Großlogentag in der Freimaurerloge „Zu den drei Säulen“ in Dessau – 15.05.2010

Uwe Dorand (r.), Herbert Haase (Köthen) und Hartwig Kloevekorn (Hamburg) im Versammlungsraum der Freimaurerloge «Zu den drei Säulen»
Uwe Dorand (r.), Herbert Haase (Köthen) und Hartwig Kloevekorn (Hamburg) im Versammlungsraum der Freimaurerloge «Zu den drei Säulen» in Dessau

Die Freimaurerloge „Zu den drei Säulen“ Dessau ist bis Sonnabend Gastgeber für den Tag der „Großloge der Freien und Angenommenen Maurer von Deutschland„.

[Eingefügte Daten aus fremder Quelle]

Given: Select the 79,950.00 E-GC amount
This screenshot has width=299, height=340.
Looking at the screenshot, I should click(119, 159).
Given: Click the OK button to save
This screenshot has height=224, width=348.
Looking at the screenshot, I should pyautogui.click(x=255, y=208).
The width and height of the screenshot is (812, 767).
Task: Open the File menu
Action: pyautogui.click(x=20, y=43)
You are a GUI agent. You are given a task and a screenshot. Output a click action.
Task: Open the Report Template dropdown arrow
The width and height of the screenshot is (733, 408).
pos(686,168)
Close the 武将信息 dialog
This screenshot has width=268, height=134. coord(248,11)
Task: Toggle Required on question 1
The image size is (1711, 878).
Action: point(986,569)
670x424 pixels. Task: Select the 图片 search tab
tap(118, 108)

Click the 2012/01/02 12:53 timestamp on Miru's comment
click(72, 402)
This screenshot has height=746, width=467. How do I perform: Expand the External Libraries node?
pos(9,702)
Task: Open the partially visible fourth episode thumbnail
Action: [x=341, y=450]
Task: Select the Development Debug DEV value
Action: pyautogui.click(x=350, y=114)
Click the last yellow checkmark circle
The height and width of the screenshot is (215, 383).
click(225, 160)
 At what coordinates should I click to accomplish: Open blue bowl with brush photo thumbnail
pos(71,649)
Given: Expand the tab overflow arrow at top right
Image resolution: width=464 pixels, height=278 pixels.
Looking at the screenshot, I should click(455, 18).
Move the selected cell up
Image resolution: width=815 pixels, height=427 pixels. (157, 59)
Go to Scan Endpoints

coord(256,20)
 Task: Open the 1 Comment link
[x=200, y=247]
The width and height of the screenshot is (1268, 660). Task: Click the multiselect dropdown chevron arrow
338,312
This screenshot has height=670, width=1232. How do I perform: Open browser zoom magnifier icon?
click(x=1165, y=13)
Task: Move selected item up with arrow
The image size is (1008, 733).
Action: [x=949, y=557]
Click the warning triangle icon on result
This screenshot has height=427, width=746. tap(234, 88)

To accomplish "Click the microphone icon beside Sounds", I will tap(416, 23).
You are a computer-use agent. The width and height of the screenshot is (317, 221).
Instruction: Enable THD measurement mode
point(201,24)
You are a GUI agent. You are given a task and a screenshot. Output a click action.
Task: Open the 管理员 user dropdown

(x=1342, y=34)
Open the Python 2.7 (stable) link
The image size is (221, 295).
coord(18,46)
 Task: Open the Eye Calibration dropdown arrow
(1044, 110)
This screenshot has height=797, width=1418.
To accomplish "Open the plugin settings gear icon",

Erwartet werden etwa 400 Vertreter der 267 Freimaurerlogen aus dem gesamten Bundesgebiet, informiert Jens Oberheide, Großmeister und Bundesvorsitzender.
Die Großloge ist der Dachverband der humanitären Freimaurerlogen und führt zum Logentag aller zwei Jahre die Jahreshauptversammlung nach demokratisch verfasstem Vereinsrecht durch.

Auf dem Programm stehen also neben Rechenschaftsbericht und Haushaltsplan auch die Wahlen für den Großmeister und etwa 20 Amtsträger der Großloge.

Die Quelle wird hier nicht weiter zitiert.